Int J Gynecol Cancer. 2007 Jan-Feb;17(1):182-7. doi: 10.1111/j.1525-1438.2006.00757.x.
The incidence of endometrial adenocarcinoma in asymptomatic women is low. Nevertheless, some of these women might require endometrial surveillance. In this study, we evaluated the accuracy of liquid-based endometrial cytology compared to biopsy in asymptomatic postmenopausal women. Three hundred twenty women scheduled for hysteroscopy were enrolled for this study. After hysteroscopy, patients were submitted to endometrial cytology and to biopsy. Two hundred ninety-three (92%) women had sonographically thickened endometrium (>5 mm), 53 (17%) were on tamoxifen, and 16 (5%) were on hormonal substitutive treatment. The evaluation of the biopsies determined that six (2%) women had adenocarcinoma, one (<1%) had adenomatous atypical hyperplasia, and eight (3%) had simple nonatypical hyperplasia. Endometrial cytology evidenced 5 (2%) neoplastic cases, 2 (<1%) hyperplastic with atypia cases, and 25 (8%) hyperplastic without atypia cases. Two hundred twenty-two biopsies (69%) and 17 (5%) cytologies were inadequate. One adenocarcinoma and one simple nonatypical hyperplasia were underrated by cytology resulting, respectively, as atypical hyperplasia and as negative. Four cases were false positive (simple nonatypical hyperplasias on cytology, negative on biopsy). The sensitivity and specificity were estimated, respectively, at 94% and 95%; the positive and negative predictive value were estimated, respectively, at 80% and 99%. Endometrial cytology provided sufficient material more often than biopsy (P < 0.01). We suggest to introduce liquid-based endometrial cytology in the management of some subpopulations of asymptomatic postmenopausal women. Particularly, the combination of liquid-based endometrial cytology and transvaginal sonography may improve their diagnostic accuracy and reduce unnecessary more invasive and expensive procedures.

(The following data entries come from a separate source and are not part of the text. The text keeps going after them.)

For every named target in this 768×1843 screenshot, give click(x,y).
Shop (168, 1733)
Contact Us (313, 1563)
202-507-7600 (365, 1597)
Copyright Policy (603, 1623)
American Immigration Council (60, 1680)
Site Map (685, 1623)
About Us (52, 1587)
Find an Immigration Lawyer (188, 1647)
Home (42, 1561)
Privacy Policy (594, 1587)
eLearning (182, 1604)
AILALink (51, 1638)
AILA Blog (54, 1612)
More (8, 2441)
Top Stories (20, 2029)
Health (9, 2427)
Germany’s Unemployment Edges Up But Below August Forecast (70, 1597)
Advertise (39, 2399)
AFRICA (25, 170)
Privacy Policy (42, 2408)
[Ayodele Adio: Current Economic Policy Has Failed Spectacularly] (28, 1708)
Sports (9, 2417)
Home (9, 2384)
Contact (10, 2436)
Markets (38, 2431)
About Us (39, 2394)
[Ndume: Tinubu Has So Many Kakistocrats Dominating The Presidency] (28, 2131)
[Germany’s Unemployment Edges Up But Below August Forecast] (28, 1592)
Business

无症状女性子宫内膜腺癌的发病率较低。然而,其中一些女性可能需要进行子宫内膜监测。在本研究中,我们评估了无症状绝经后女性中液基子宫内膜细胞学检查与活检相比的准确性。320名计划进行宫腔镜检查的女性纳入本研究。宫腔镜检查后,患者接受子宫内膜细胞学检查和活检。293名(92%)女性子宫内膜超声增厚(>5mm),53名(17%)正在服用他莫昔芬,16名(5%)正在接受激素替代治疗。活检评估确定6名(2%)女性患有腺癌,1名(<1%)患有腺瘤性非典型增生,8名(3%)患有单纯非典型增生。子宫内膜细胞学检查发现5例(2%)肿瘤病例,2例(<1%)非典型增生病例,25例(8%)无异常增生病例。222例活检(69%)和17例(5%)细胞学检查结果不充分。1例腺癌和1例单纯非典型增生被细胞学检查低估,分别诊断为非典型增生和阴性。4例为假阳性(细胞学检查为单纯非典型增生,活检为阴性)。敏感性和特异性分别估计为94%和95%;阳性和阴性预测值分别估计为80%和99%。子宫内膜细胞学检查比活检更常能提供足够的样本(P<0.01)。我们建议在一些无症状绝经后女性亚群的管理中引入液基子宫内膜细胞学检查。特别是,液基子宫内膜细胞学检查和经阴道超声检查相结合可能会提高其诊断准确性,并减少不必要的更具侵入性和昂贵的检查。